▸ **BLOC DE TEXTE**:
++++++++++++++++++++

Randana 03/03/2011
Cet album a un défaut. Un seul défaut, mais un gros : sa qualité sonore est excellente. Et ça, dans les musiques du monde, ça ne pardonne pas. Une faute grave pour les puristes du genre. Rédhibitoire, même. Car le puriste a ses exigences, avec lesquelles il n’accepte que très rarement de transiger, notamment :
- Les morceaux d’un album doivent tous être issus d’un même pays, d’une même région, voire d’un même village. Pas de reprises de morceaux de régions et pays différents, sinon, c’est le bordel.
- Pas question d’entendre cette musique jouée sur n’importe quoi (les instruments occidentaux sont proscrits). Pour vraiment ressentir l’âme de la musique d’une population particulière, il faut que le bois utilisé pour tailler les instruments provienne d’arbres bordant le village. Disons d’arbres dans une circonférence de 2 km maximum autour du village. Pas plus.

++++++++++++++++++++

▸ **DONNÉES ENREGISTRÉES**:
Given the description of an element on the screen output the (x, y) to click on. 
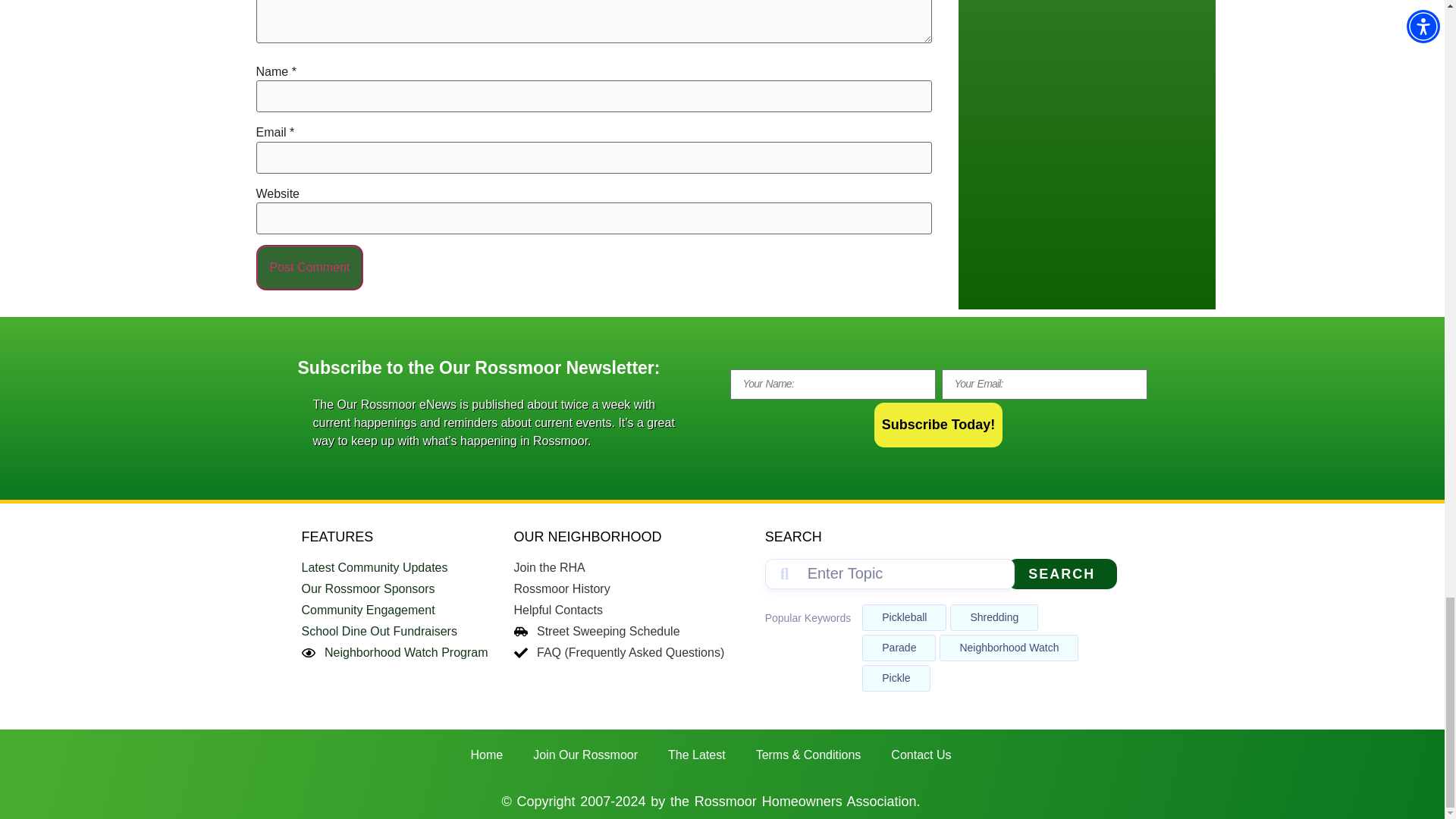
Post Comment (310, 267)
Given the description of an element on the screen output the (x, y) to click on. 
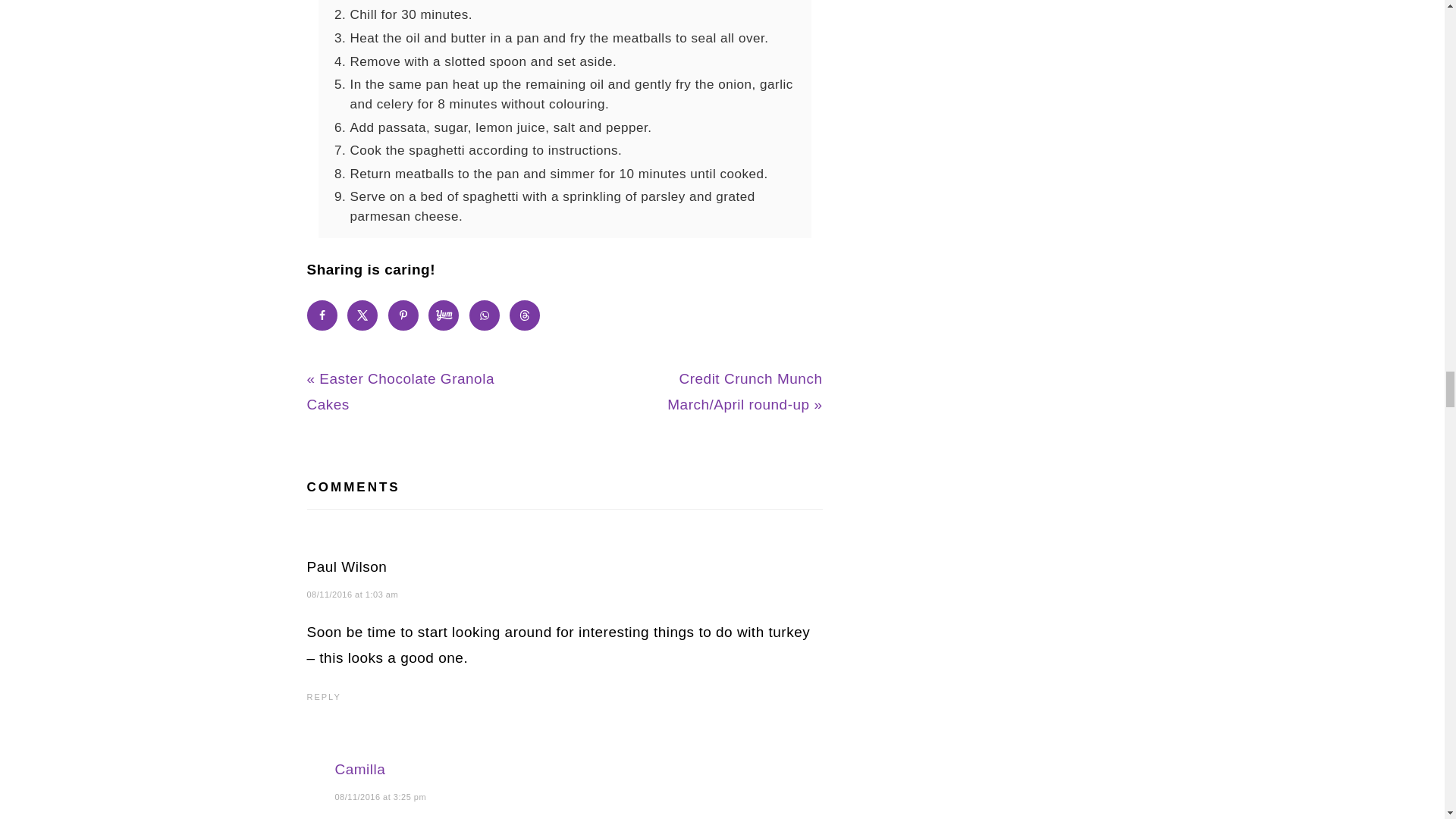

++++++++++++++++++++

▸ **EXERCICES ÉCRITS**:
1/ Selon la chronique, de quelles entités géographiques les morceaux d'un album doivent-ils tous être issus pour satisfaire le puriste ?
2/ Pouvez-vous recopier le passage de la chronique qui va de « Randana 03/03/2011 » jusqu'à « village. Pas plus. » ?
Les données n'ont aucun rôle dans cet exercice.

▸ **RÉSULTATS DE L'EXERCICE**:
1/ D'un même pays, d'une même région, voire d'un même village.

2/
Randana 03/03/2011
Cet album a un défaut. Un seul défaut, mais un gros : sa qualité sonore est excellente. Et ça, dans les musiques du monde, ça ne pardonne pas. Une faute grave pour les puristes du genre. Rédhibitoire, même. Car le puriste a ses exigences, avec lesquelles il n’accepte que très rarement de transiger, notamment :
- Les morceaux d’un album doivent tous être issus d’un même pays, d’une même région, voire d’un même village. Pas de reprises de morceaux de régions et pays différents, sinon, c’est le bordel.
- Pas question d’entendre cette musique jouée sur n’importe quoi (les instruments occidentaux sont proscrits). Pour vraiment ressentir l’âme de la musique d’une population particulière, il faut que le bois utilisé pour tailler les instruments provienne d’arbres bordant le village. Disons d’arbres dans une circonférence de 2 km maximum autour du village. Pas plus.